Streiflichter jüdischen Lebens in Leipzig zu Beginn des 19. Jahrhunderts
Ein Vortrag von Dr. Katrin Löffler
Leipzig – Am 6. März hat die Jüdisch-Christliche Arbeitsgemeinschaft zu einem Vortrag in die Leipziger Universitätsbibliothek eingeladen. Die Germanistin und Historikerin Dr. Katrin Löffler sprach über die Lebenssituation der Juden in Leipzig am Anfang des 19.Jahrhunderts und hatte drei verschiedene Personengruppen ausgewählt: Kaufleute, Köche und Zuchthausinsassen. Diese Auswahl lässt bereits auf die Unterschiede jüdischen Lebens in Leipzig schließen. Es gab zu jener Zeit noch keine einheitliche jüdische Gemeinde in der Stadt.
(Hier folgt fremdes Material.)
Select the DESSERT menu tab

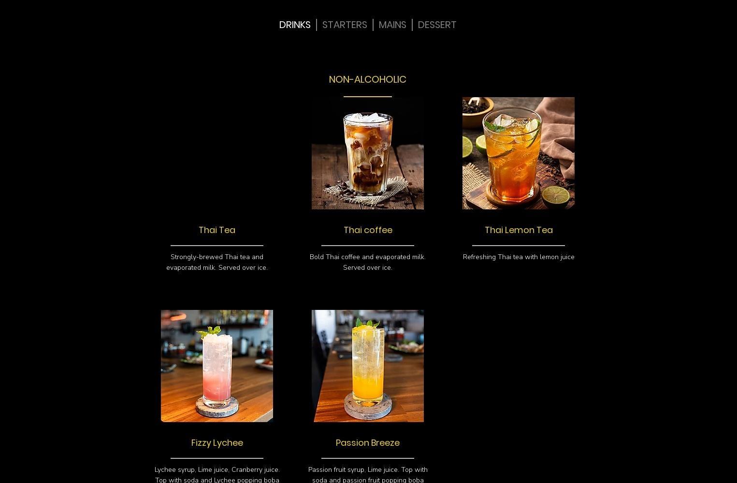(x=437, y=25)
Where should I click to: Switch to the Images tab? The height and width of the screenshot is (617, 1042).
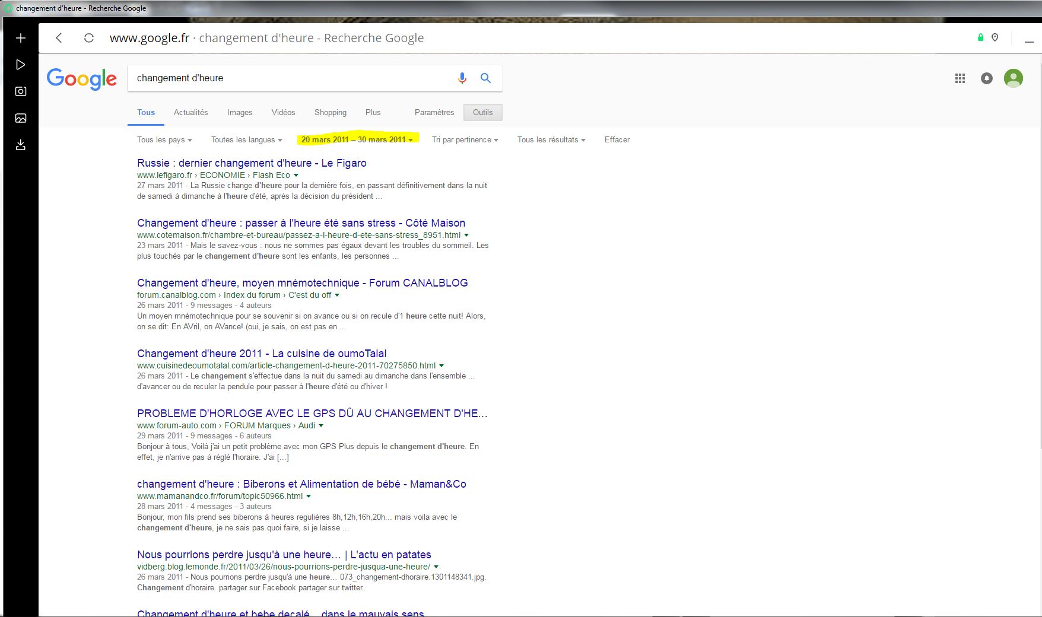[x=240, y=113]
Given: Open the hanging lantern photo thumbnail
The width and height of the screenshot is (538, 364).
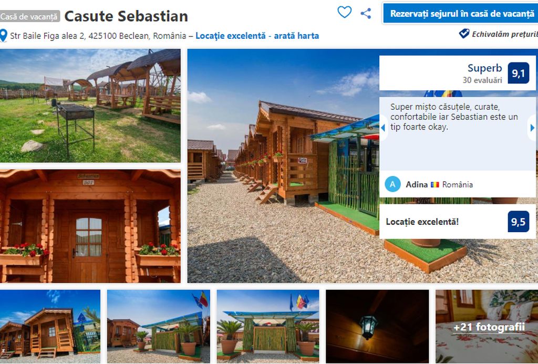Looking at the screenshot, I should tap(377, 326).
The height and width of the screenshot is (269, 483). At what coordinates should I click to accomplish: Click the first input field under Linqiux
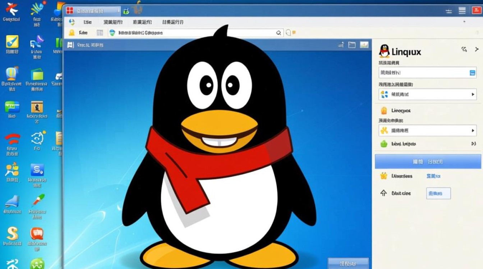(x=424, y=73)
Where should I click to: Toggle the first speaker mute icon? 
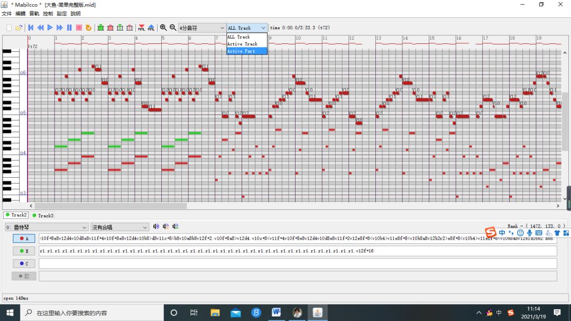coord(156,227)
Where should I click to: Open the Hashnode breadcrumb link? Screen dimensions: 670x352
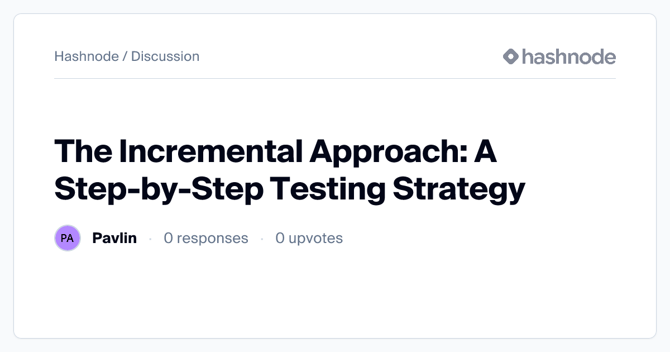tap(86, 56)
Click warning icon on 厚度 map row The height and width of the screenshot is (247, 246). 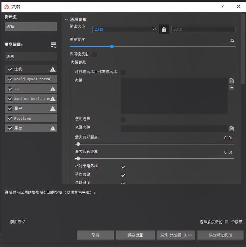point(53,128)
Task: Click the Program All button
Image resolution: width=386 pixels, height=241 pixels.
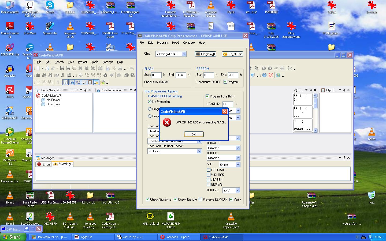Action: (205, 54)
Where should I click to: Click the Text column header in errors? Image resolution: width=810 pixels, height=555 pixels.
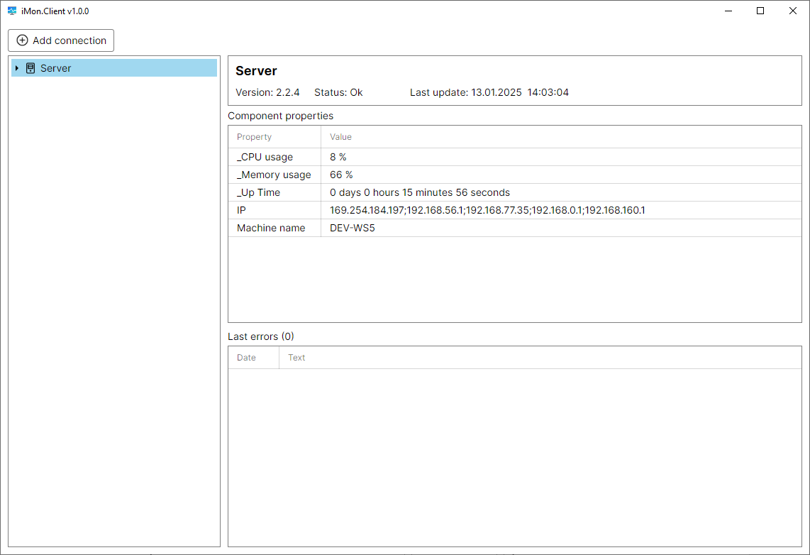(296, 358)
Ein Grund dafür wäre die restriktive Judenpolitik der Stadt Leipzig gewesen, sagte Dr. Katrin Löffler. Diese bezog sich noch auf die Judenverordnung von 1682. Demnach war es allen Juden verboten, sich dauerhaft in Leipzig aufzuhalten. Sie durften nur zu den Messen in die Stadt einreisen und mussten dann wesentlich höhere Zölle als die christlichen Kaufleute entrichten. Um in die Stadt zu gelangen, hatte jeder Jude einen sogenannten Judenzettel zu beantragen, der oft willkürlich von der Stadt bewilligt wurde.